Instructions for the task ▸ Lines from the one containing "This screenshot has" to the end of the records, both ends included and exactly as written, are the whole answer, and no pictures go in it.

Exercise data ▸
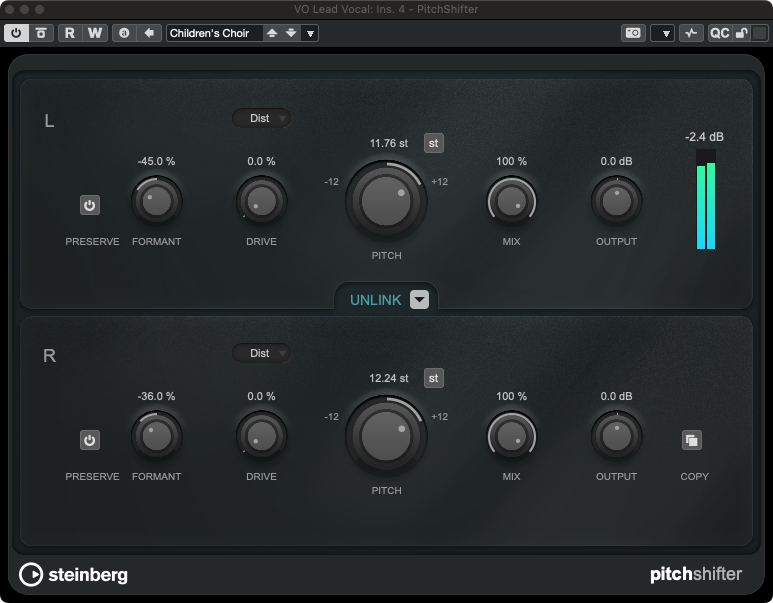The width and height of the screenshot is (773, 603).
Task: Toggle the R channel Preserve formant button
Action: coord(90,440)
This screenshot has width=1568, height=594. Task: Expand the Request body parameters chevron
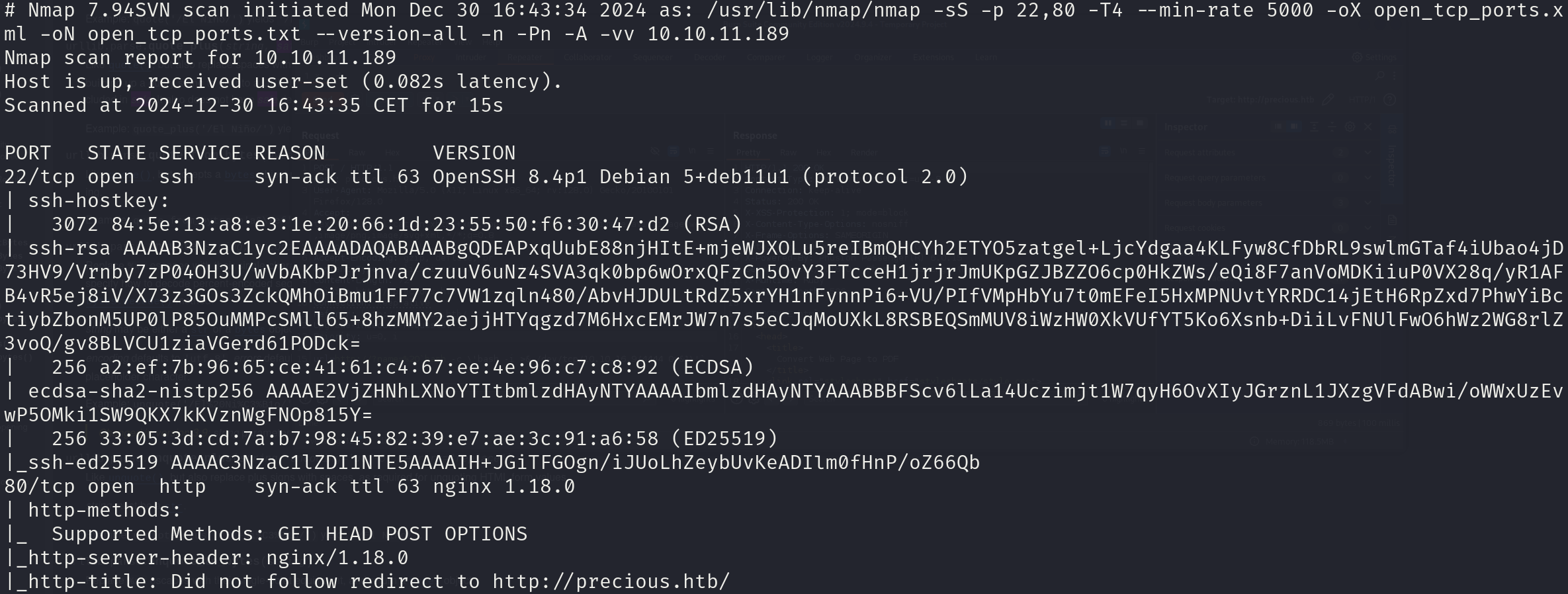1368,202
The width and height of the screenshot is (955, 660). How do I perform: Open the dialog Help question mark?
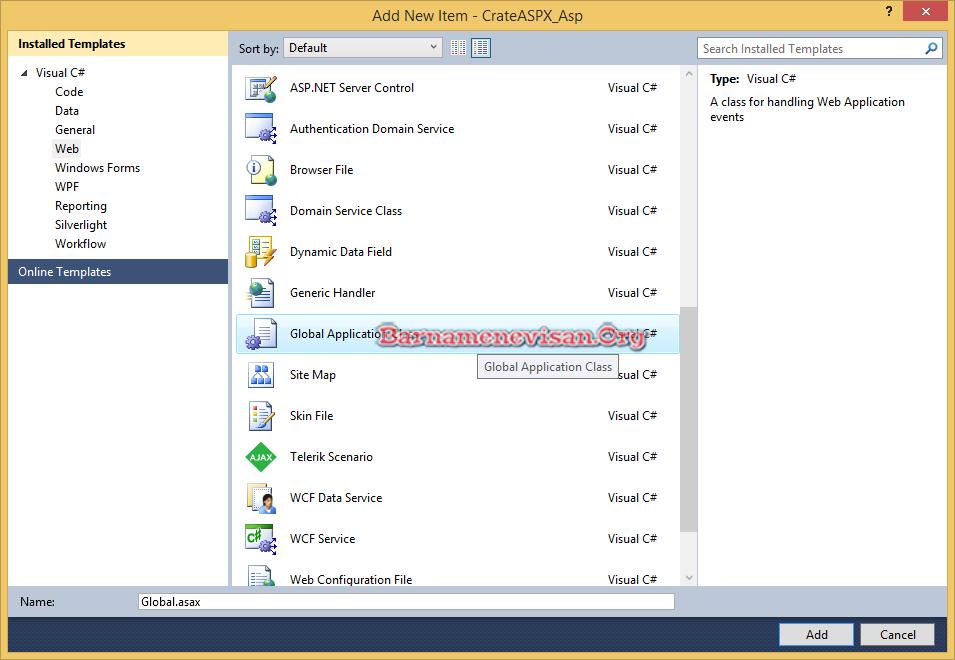click(887, 10)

Task output ▸
This screenshot has width=1568, height=594. Task: Expand the Request body parameters chevron
1368,202
The width and height of the screenshot is (955, 660). How do I perform: Open the dialog Help question mark?
click(887, 10)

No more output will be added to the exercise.